- **Objectives**:
a) In the court rule on release before conviction, why may the Judge set conditions such as a cash deposit or travel limits when releasing a defendant before trial? Answer in one to three sentences.
b) Print the part of the court rule on release before conviction that opens with the words containing "1. require the" and closes with "accused as required.".

- **Source**:
_ _ _ _ _

4-2. Release before final judgment of conviction.

(a) Prior to Trial. At arraignment, the Judge shall decide whether to release the defendant from custody pending trial. As conditions of release, the Judge may, to assure the accused's appearance at all times lawfully required:

    1. require the accused to deposit cash or other sufficient collateral, in an amount specified by the Judge;
    2. require the accused, and/or any other designated person or organization satisfactory to the Judge, to execute written promise to appear or to deliver the accused at all required times;
    3. impose reasonable restrictions on the travel, association or place of residence of the accused;
    4. impose any other condition deemed reasonably necessary to assure the appearance of the accused as required.

(b) By Police Officer. Any law enforcement officer authorized to do so by the Court may admit an arrested person to bail pending trial pursuant to a bail schedule and conditions prepared by the Court. The Court may order the release of any person for good cause notwithstanding any prescribed bail schedules and conditions.

_ _ _ _ _

- **Material**:
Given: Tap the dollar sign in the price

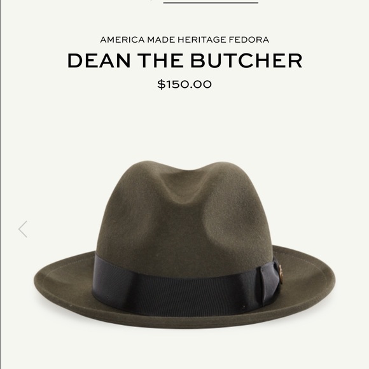Looking at the screenshot, I should [162, 84].
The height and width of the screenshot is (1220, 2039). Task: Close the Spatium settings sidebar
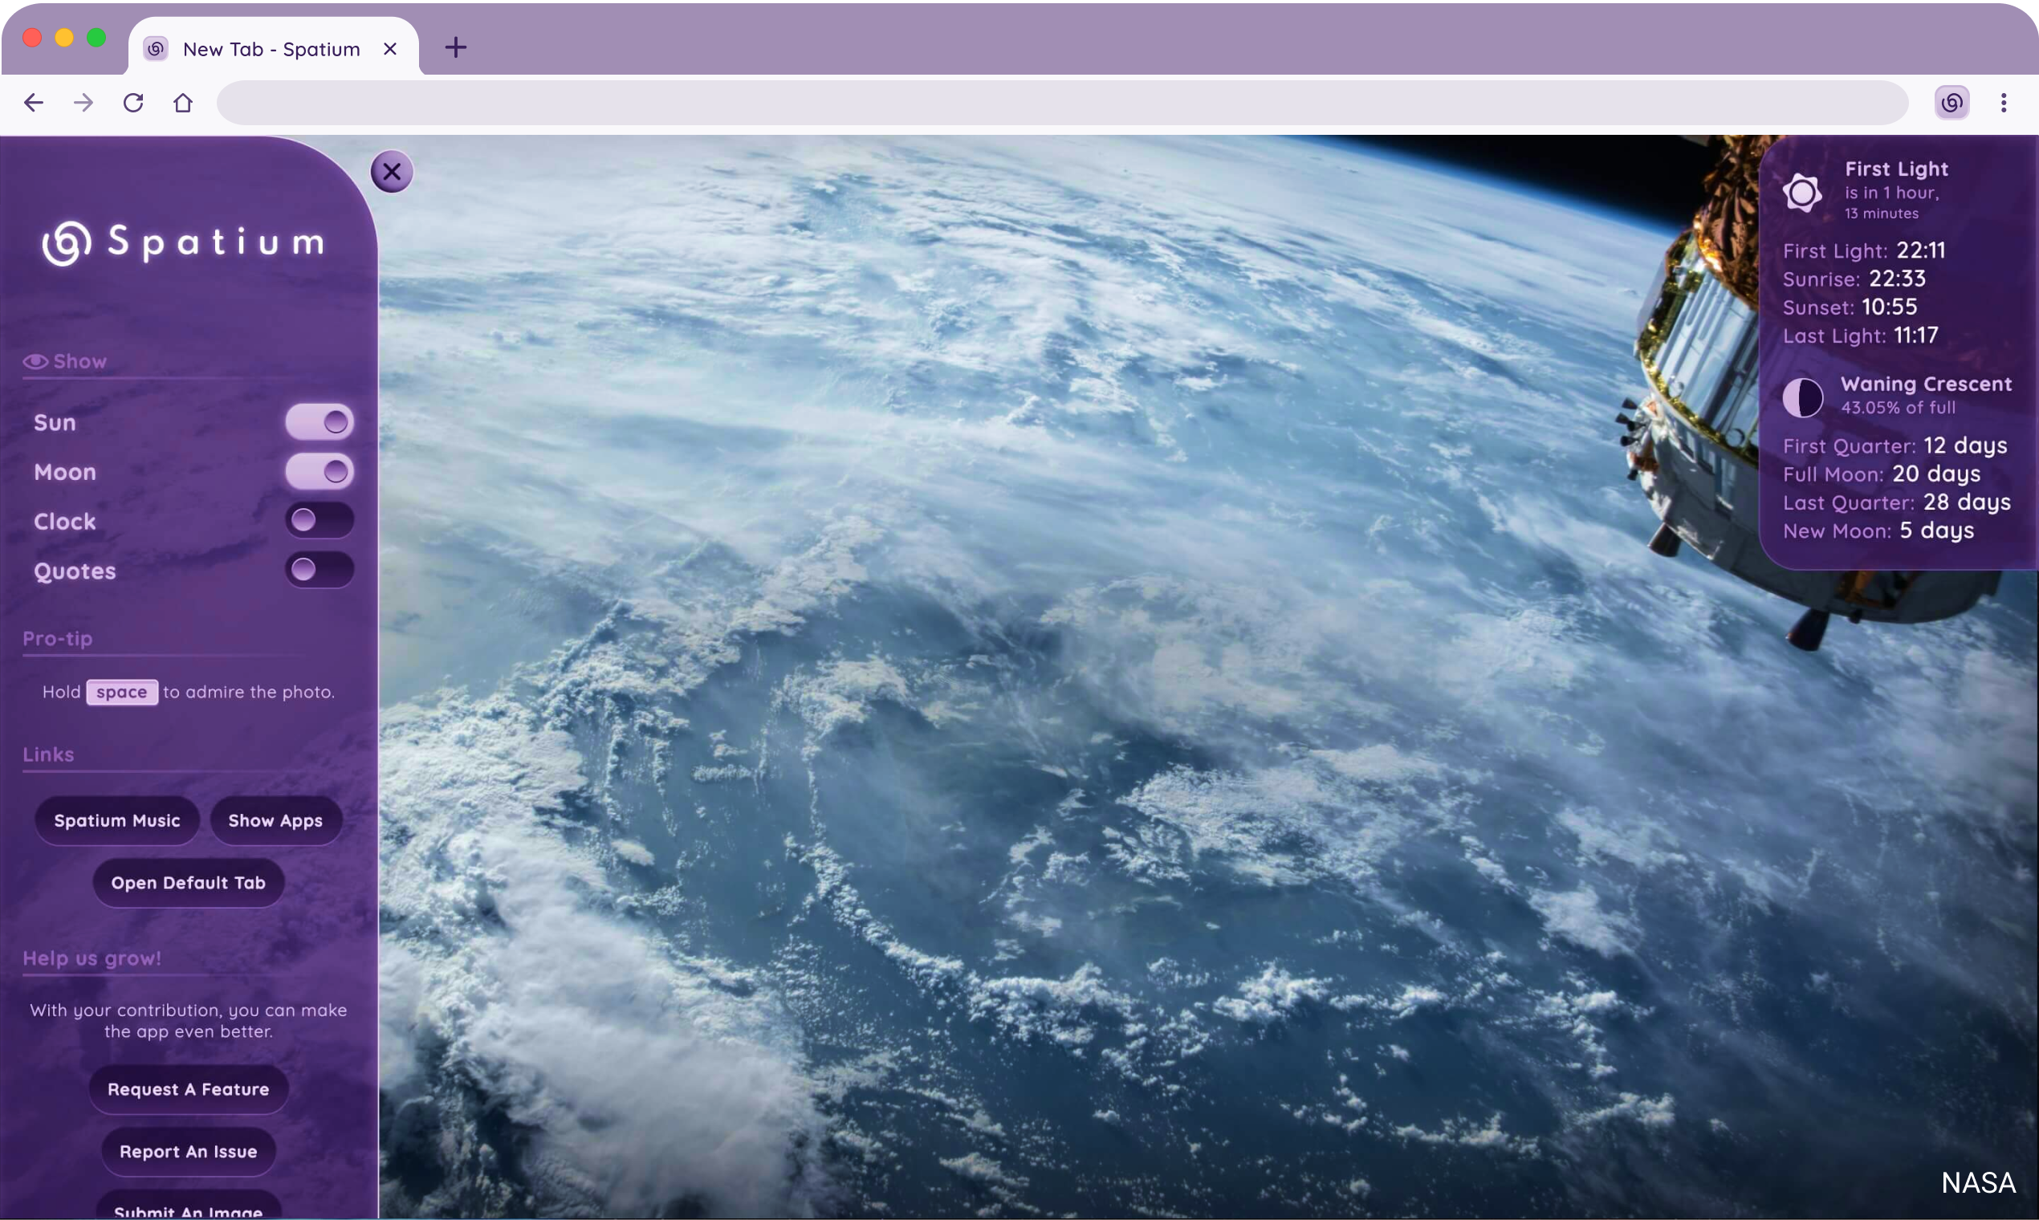[x=391, y=172]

_ _ _ _ _

- **Solutions**:
a) The Judge may set these conditions to make sure the accused appears at all times the law requires. The rule also allows any other condition considered reasonably necessary for the same purpose.

b)
1. require the accused to deposit cash or other sufficient collateral, in an amount specified by the Judge;
    2. require the accused, and/or any other designated person or organization satisfactory to the Judge, to execute written promise to appear or to deliver the accused at all required times;
    3. impose reasonable restrictions on the travel, association or place of residence of the accused;
    4. impose any other condition deemed reasonably necessary to assure the appearance of the accused as required.